As South Africa grapples with the question of who will emerge as the leader of the African National Congress at the party leadership conference next month, the real issue is whether President Jacob Zuma has been so damaged by scandal, the mining massacre and the resulting labor unrest this year that he doesn’t have enough support to retain the presidency.

While most observers expect Zuma to come out ahead, one of his potential challengers is Deputy President Kgalema Motlanthe, whose possible bid got a considerable boost earlier today when ANC members in Gauteng, the country’s richest province, said they would support Motlanthe as the country’s next leader.

But there’s only one problem: Motlanthe isn’t sure he wants to challenge Zuma for the presidency.

While the person chosen as the ANC leader isn’t guaranteed the presidency in the 2014 election, the ANC is such a dominant force in the country that the ANC leader would be the enormous favorite.

With his more laid-back, professorial style and caginess about whether he even wants the job, Motlanthe is seen by many as an ideal antidote to the brash Zuma at a time when the country is searching for quiet stability.

“I’m still agonizing over it,” Motlanthe, 63, told foreign journalists Friday at the Union Buildings, the headquarters of the nation’s presidency.

In fact, Motlanthe was even hesitant to call himself a politician.

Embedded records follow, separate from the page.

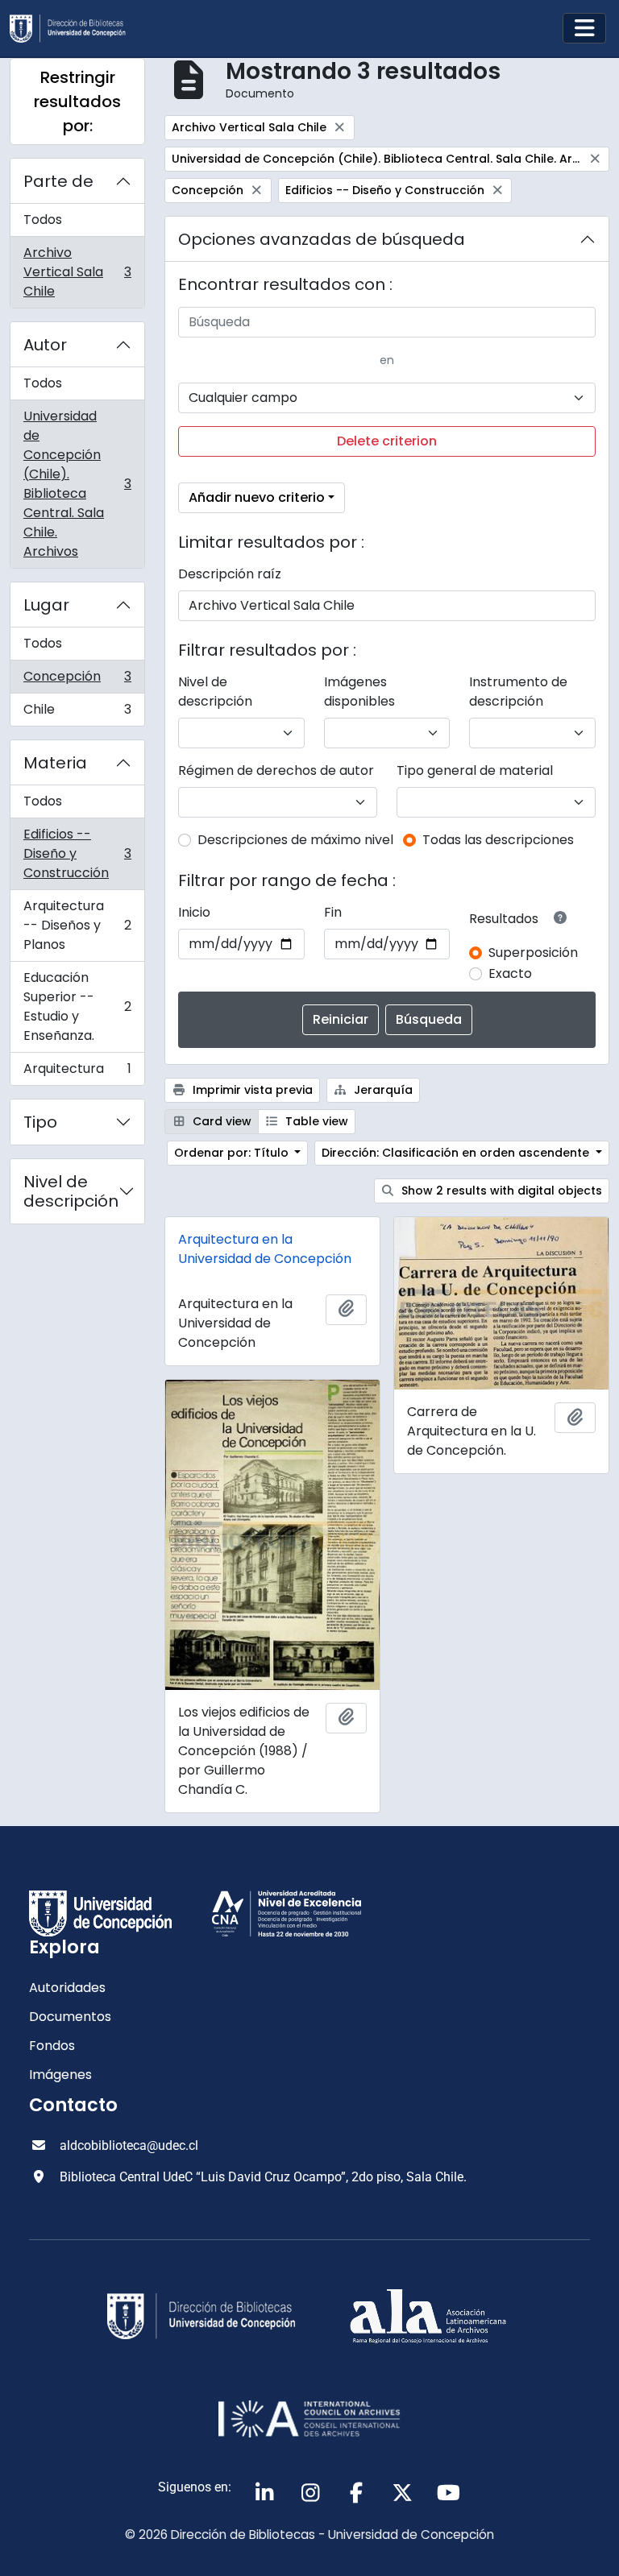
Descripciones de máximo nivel (295, 839)
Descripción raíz (229, 574)
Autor (45, 344)
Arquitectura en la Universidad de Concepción (264, 1249)
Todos (42, 219)
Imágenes (60, 2074)
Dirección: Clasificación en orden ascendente (457, 1153)
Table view (315, 1121)
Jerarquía (382, 1090)
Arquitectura (77, 1072)
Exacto (510, 973)
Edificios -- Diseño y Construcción (77, 853)
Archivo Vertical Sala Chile (77, 271)
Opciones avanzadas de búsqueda (321, 239)
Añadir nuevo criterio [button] (257, 497)
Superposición (533, 952)
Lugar (46, 605)
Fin (333, 912)
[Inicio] (74, 28)
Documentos (70, 2016)
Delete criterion (387, 441)
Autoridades (67, 1987)
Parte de (58, 181)
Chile (77, 713)
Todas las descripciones (498, 839)
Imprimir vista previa (251, 1090)
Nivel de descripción (70, 1191)
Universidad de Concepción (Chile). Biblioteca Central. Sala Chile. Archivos (77, 484)
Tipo (40, 1122)
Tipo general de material (475, 770)
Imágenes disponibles (359, 691)
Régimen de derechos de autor (276, 770)
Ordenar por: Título (233, 1153)
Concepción (77, 680)
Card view (220, 1121)
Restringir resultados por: (77, 101)
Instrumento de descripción (518, 691)
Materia (55, 763)
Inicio (194, 912)
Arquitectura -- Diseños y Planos (77, 925)
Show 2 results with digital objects (500, 1190)
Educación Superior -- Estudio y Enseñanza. (77, 1006)
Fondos (52, 2045)
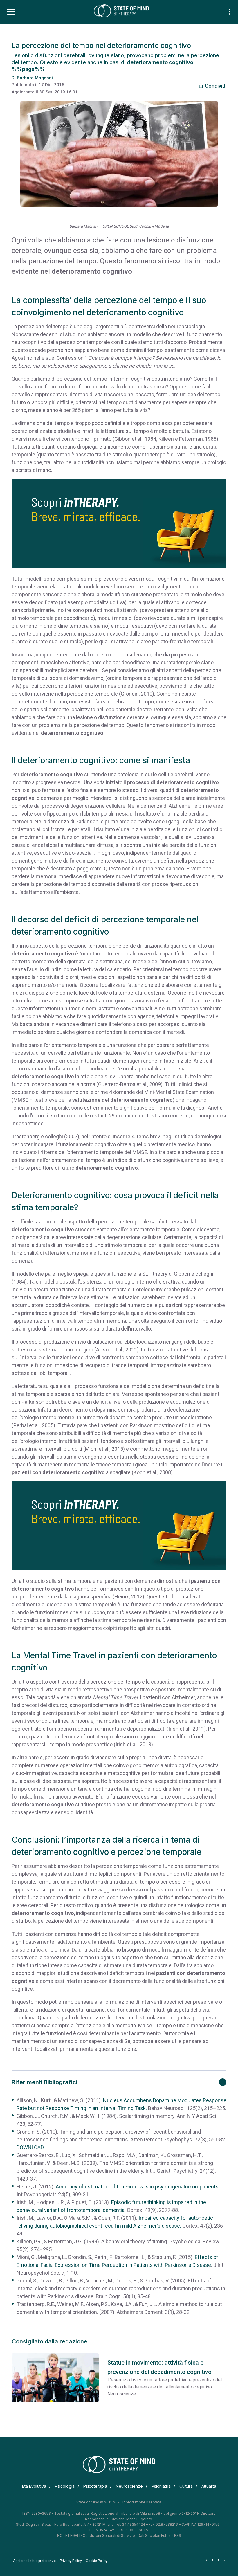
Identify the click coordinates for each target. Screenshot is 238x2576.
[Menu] (11, 11)
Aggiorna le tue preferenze (34, 2561)
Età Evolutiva (34, 2486)
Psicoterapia (95, 2486)
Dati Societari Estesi (155, 2535)
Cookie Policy (96, 2561)
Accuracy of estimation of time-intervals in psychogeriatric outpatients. (138, 2186)
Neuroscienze (129, 2486)
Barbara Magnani (35, 77)
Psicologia (65, 2486)
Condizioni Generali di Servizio (109, 2535)
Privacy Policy (71, 2561)
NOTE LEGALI (68, 2535)
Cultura (186, 2486)
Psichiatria (161, 2486)
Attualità (208, 2486)
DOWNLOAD (30, 2147)
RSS (177, 2535)
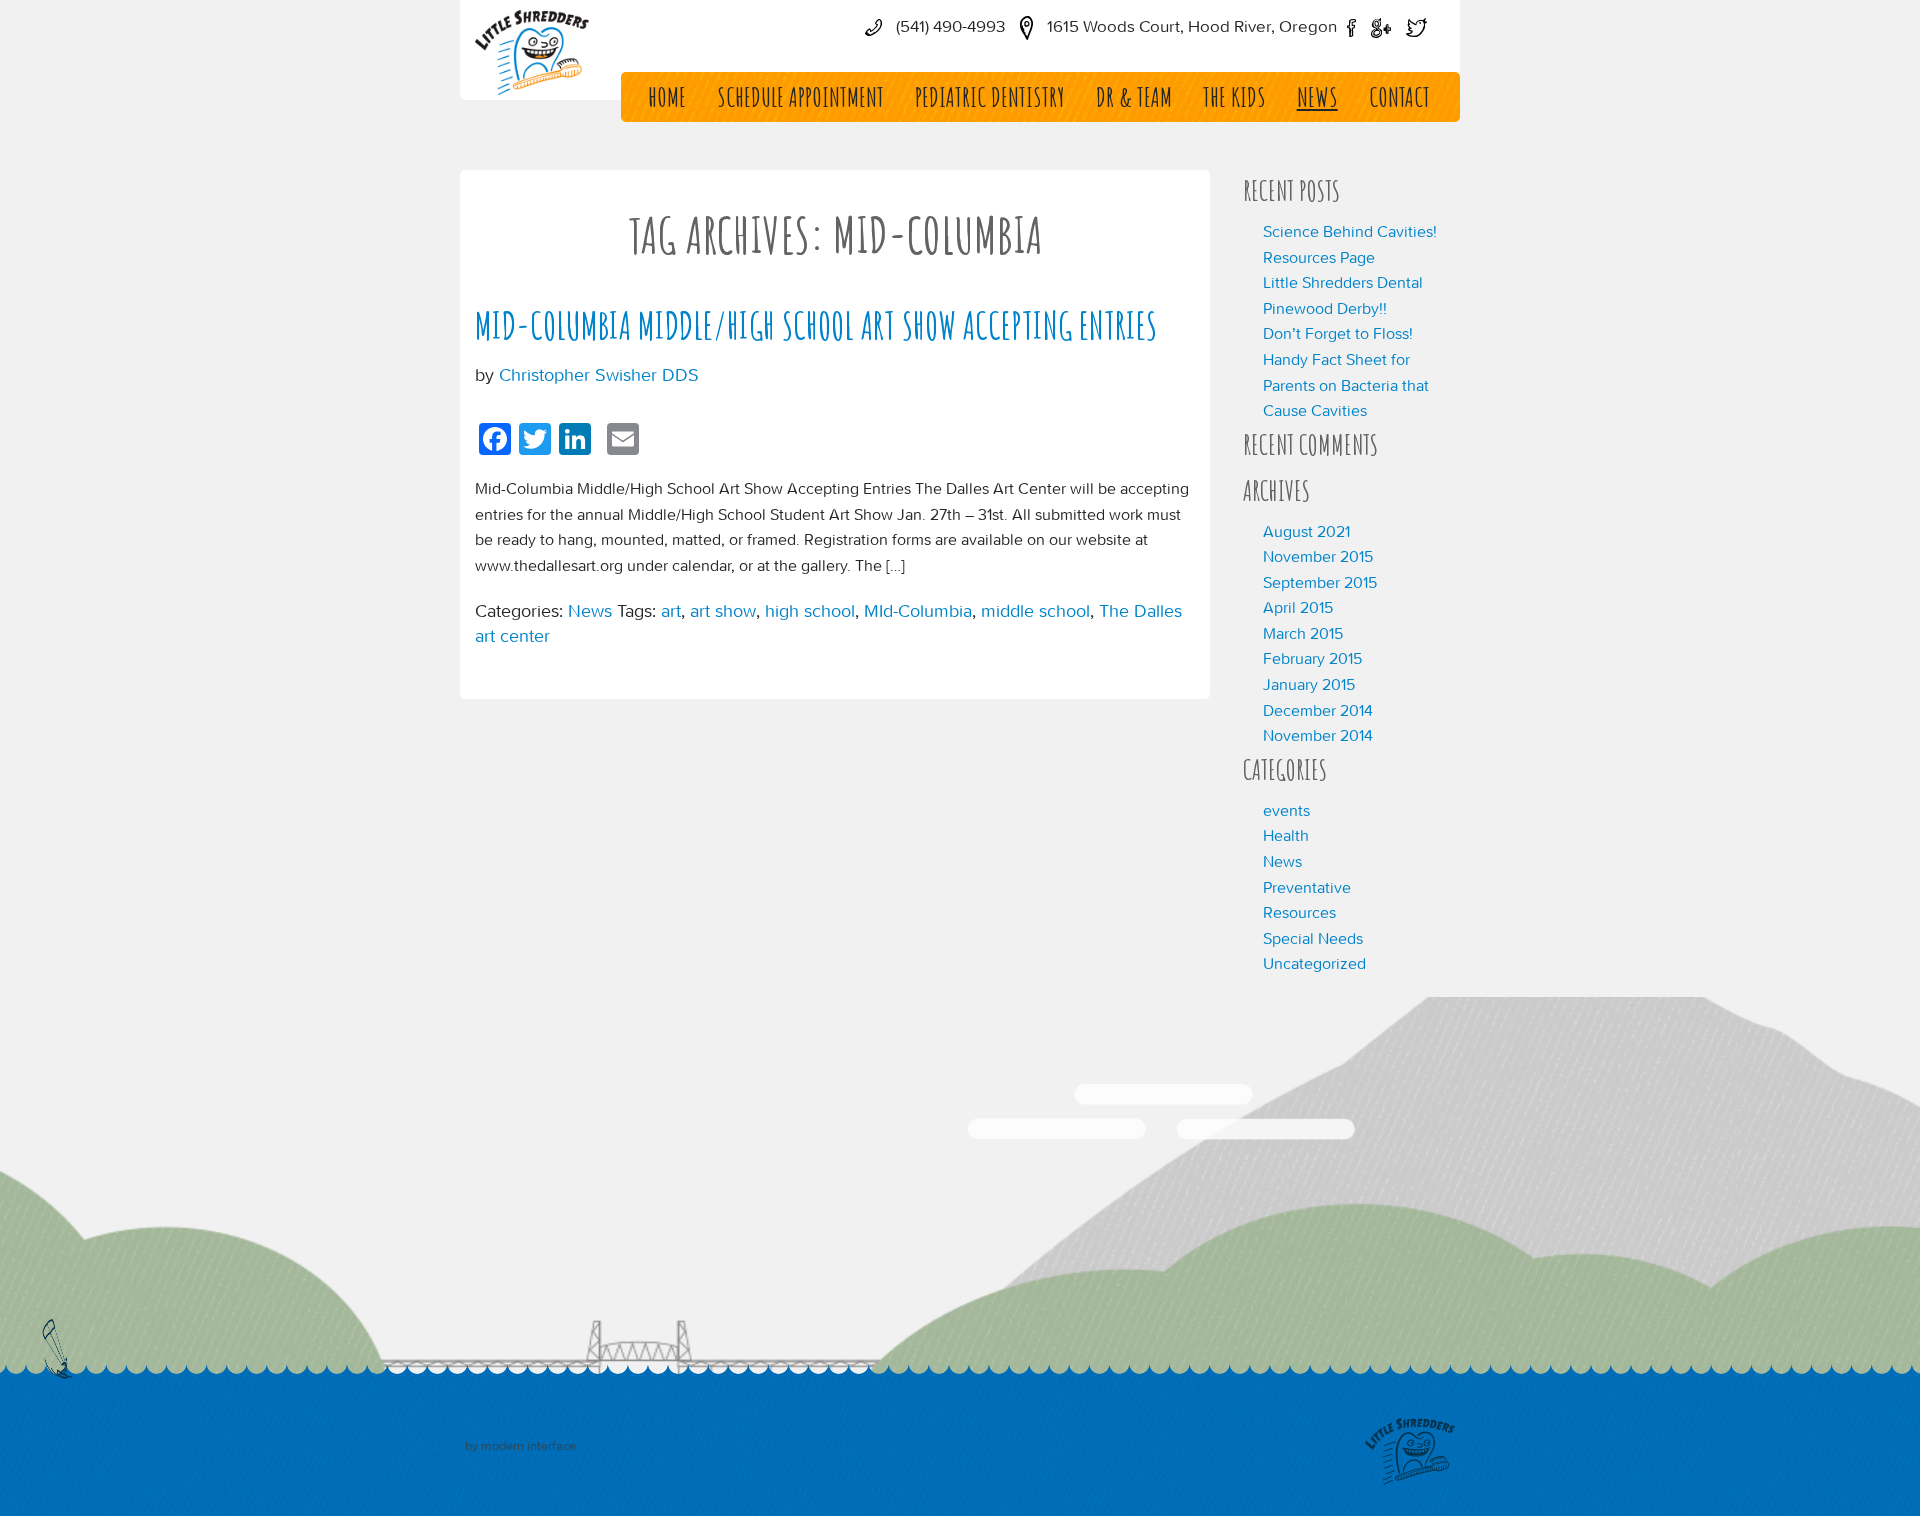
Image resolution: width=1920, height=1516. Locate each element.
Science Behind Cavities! (1350, 231)
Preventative (1307, 887)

“I know it might sound like a lot of ducking and diving and so on,” he said, adding, “I have a political attitude, but I’m certainly not a politician.”

For Zuma, the problems are many. Many blacks expected that the end of apartheid would bring them more economic opportunity, yet the majority of them remain overwhelmingly poor two decades after apartheid ended—while the politicians and the elite get richer. But perhaps no period has been rockier for Zuma than the last three months, when a massacre of 34 striking miners by police resulted in months of devastating strikes that shut down the mining industry and led to months of violent unrest that dragged down the nation’s economy, damaging the country’s image with investors and leading to a downgrade by credit ratings agencies. In addition, there are many questions about millions of dollars of government-paid improvements made at Zuma’s private home.

But Zuma still has the strong support of the Zulus, the nation’s largest ethnic group.

Motlanthe, a former Robben Island prisoner like national hero Nelson Mandela,  actually served as president from September 2008 to May 2009 after then-President Thabo Mbeki resigned. On Friday, while he wouldn’t criticize Zuma, he did offer his thoughts on the corruption that he said comes with “the sins of incumbency.”

“Once it gets to a point where it becomes a matter of life and death to occupy a position of leadership or not, with an eye on future opportunities, therein lies the danger,” Motlanthe said. “The duty to be of service is lost … With time, you end up with a web of connections and patronage that is challenging.”

Those are intoxicating words for a nation that is struggling for an honest, Mandela-like leader.

But when asked for his opinion on Zuma, Motlanthe replied: “He is my president. He has all the qualities of being a president of the ANC.”